### SHORT EXERCISE
Could you output the stretch of the material from the line containing "Click the onlinestream.live" through the line containing "point(12,165)", repeating those lines exactly but leaving out the pictures?
— START EXERCISE DATA —
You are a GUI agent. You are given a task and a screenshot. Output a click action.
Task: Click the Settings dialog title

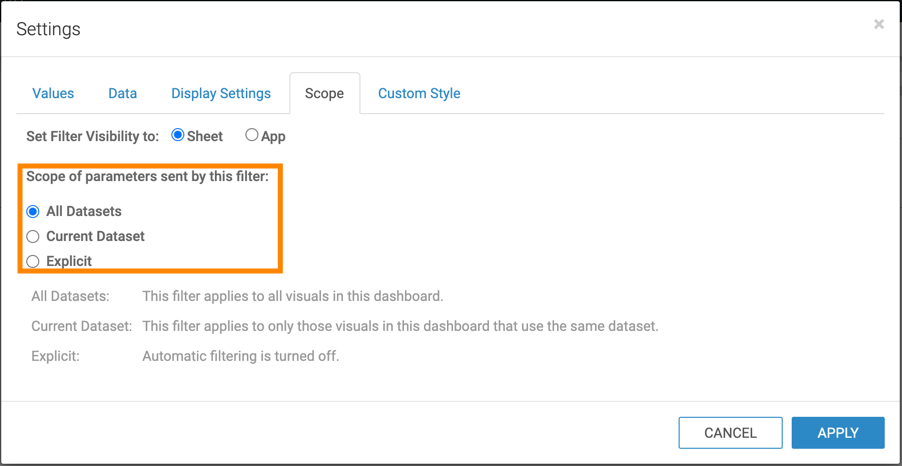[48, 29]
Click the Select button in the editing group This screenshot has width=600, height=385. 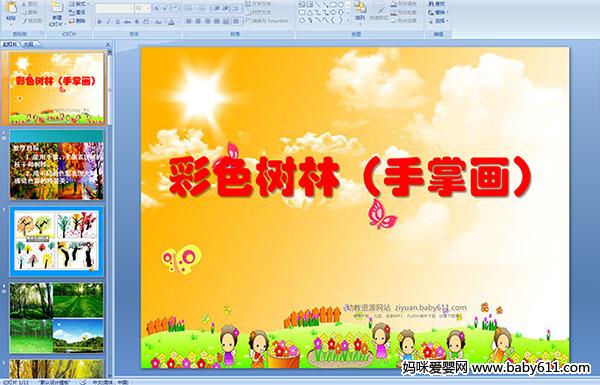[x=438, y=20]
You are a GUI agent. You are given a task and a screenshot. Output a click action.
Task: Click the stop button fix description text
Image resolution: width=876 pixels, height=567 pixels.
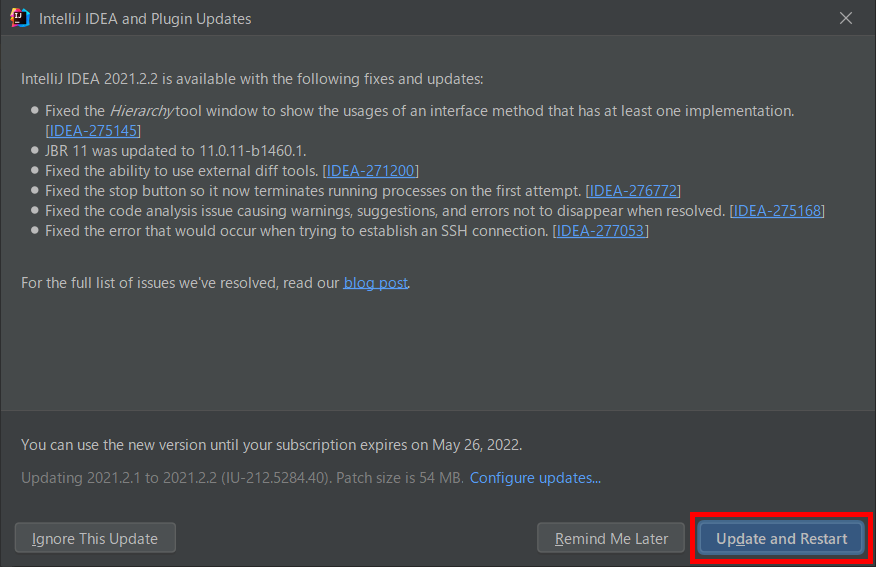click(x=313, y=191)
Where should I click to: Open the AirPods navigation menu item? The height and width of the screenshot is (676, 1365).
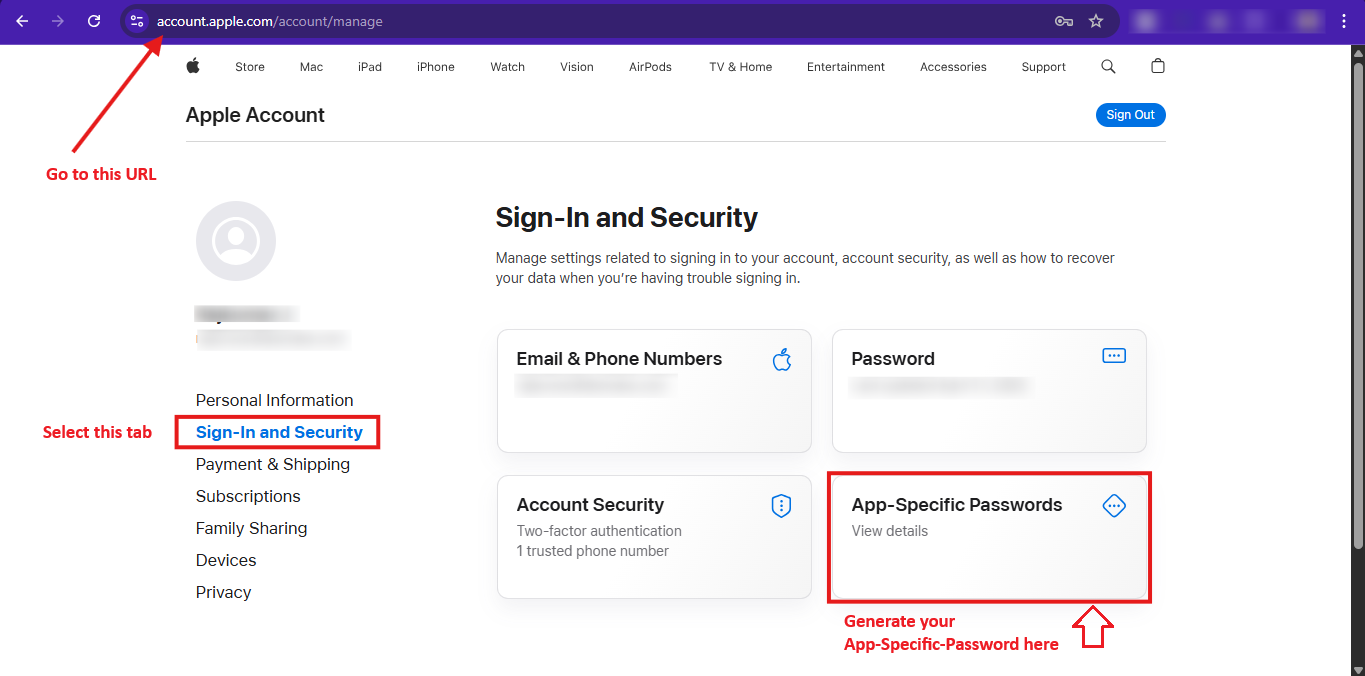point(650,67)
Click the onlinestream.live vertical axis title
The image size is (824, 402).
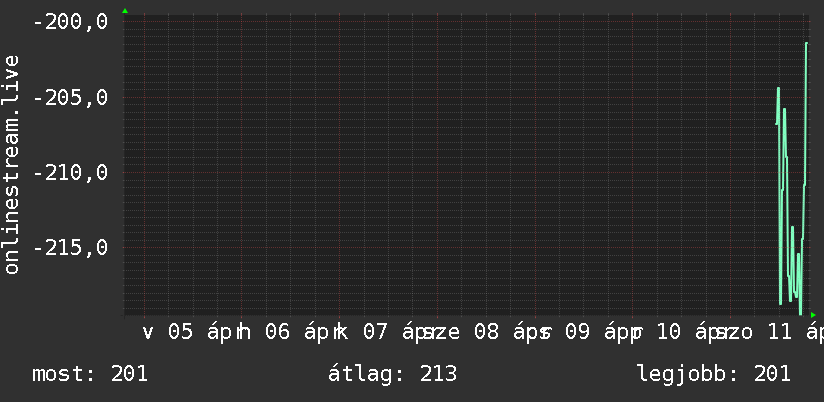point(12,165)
— END EXERCISE DATA —
— START EXERCISE DATA —
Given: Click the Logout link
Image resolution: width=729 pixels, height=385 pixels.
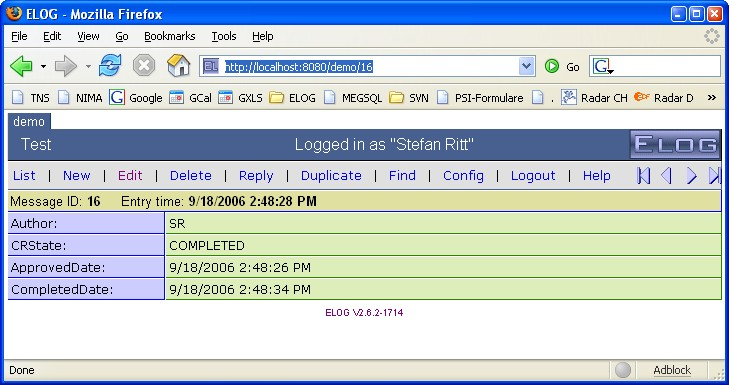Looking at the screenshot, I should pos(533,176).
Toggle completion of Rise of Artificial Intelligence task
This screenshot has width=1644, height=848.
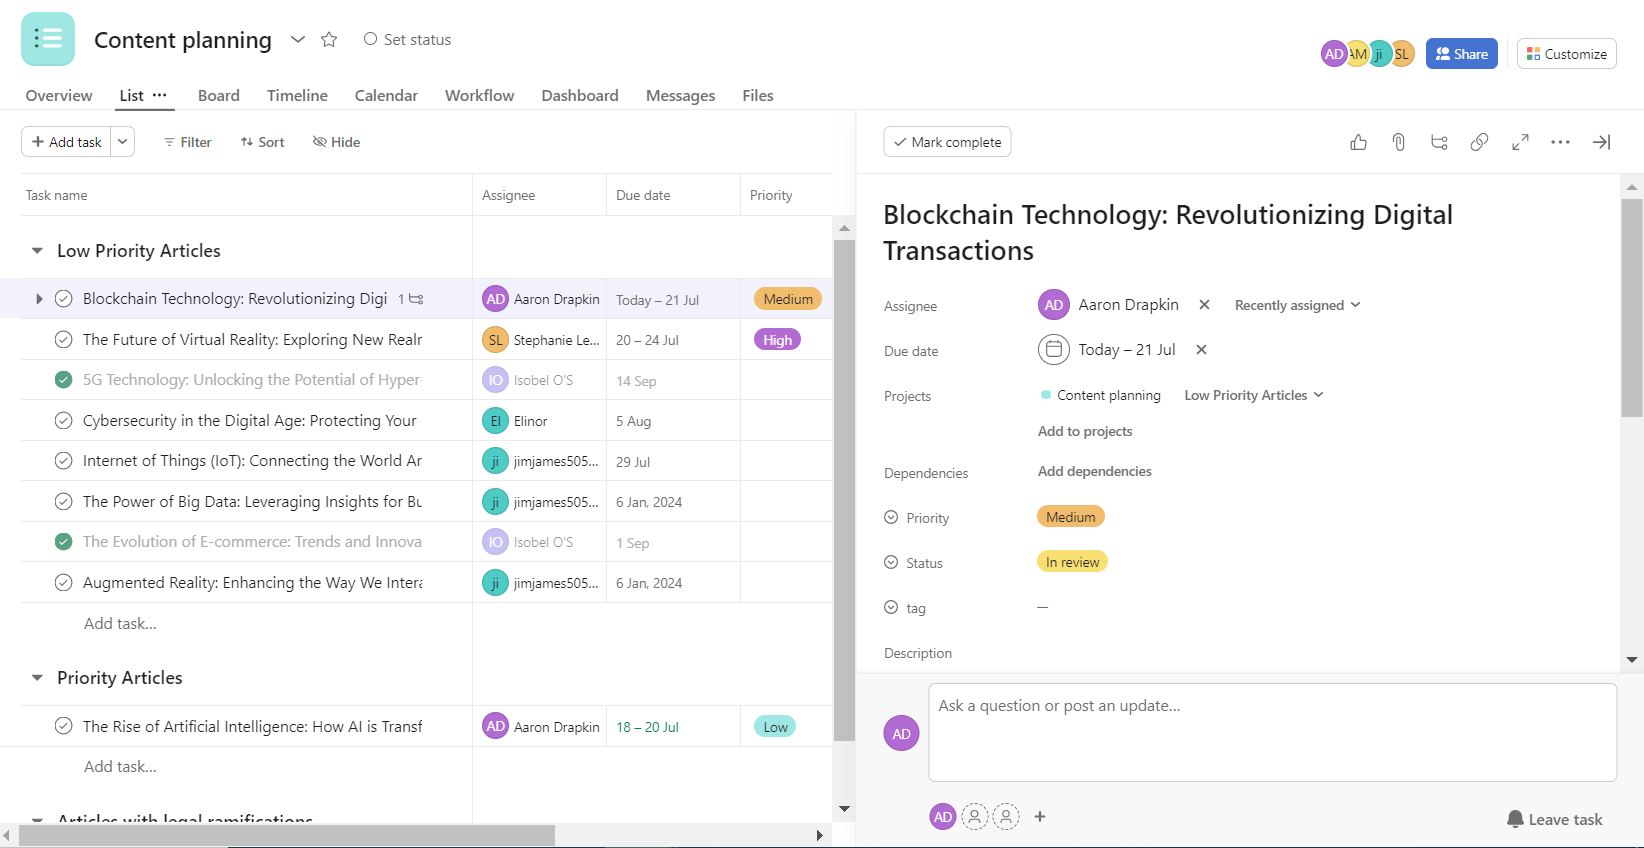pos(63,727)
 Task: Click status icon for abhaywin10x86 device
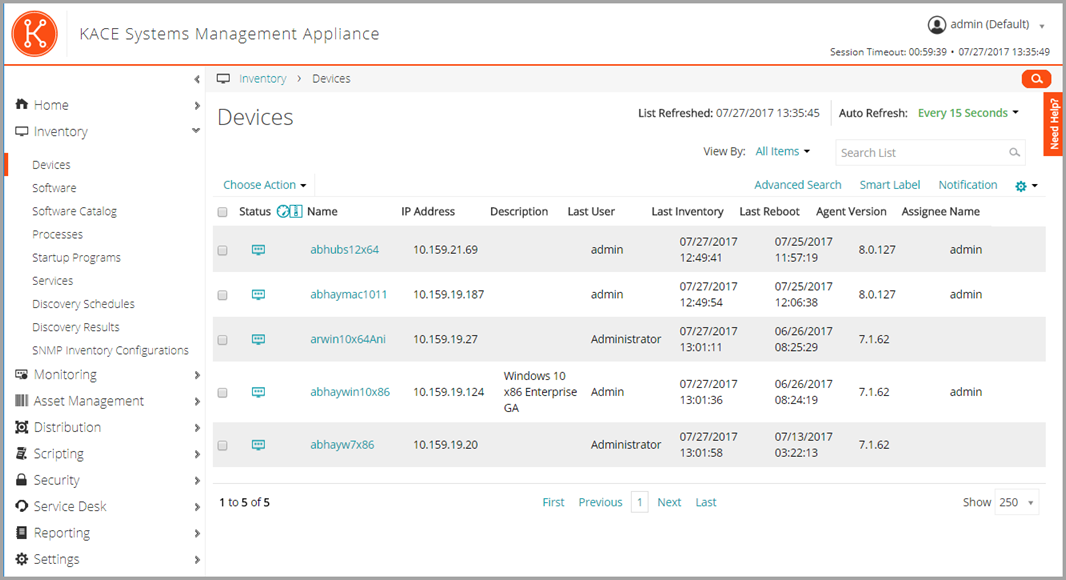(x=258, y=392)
— END EXERCISE DATA —
### OUTPUT
Click the onlinestream.live vertical axis title
The image size is (824, 402).
point(12,165)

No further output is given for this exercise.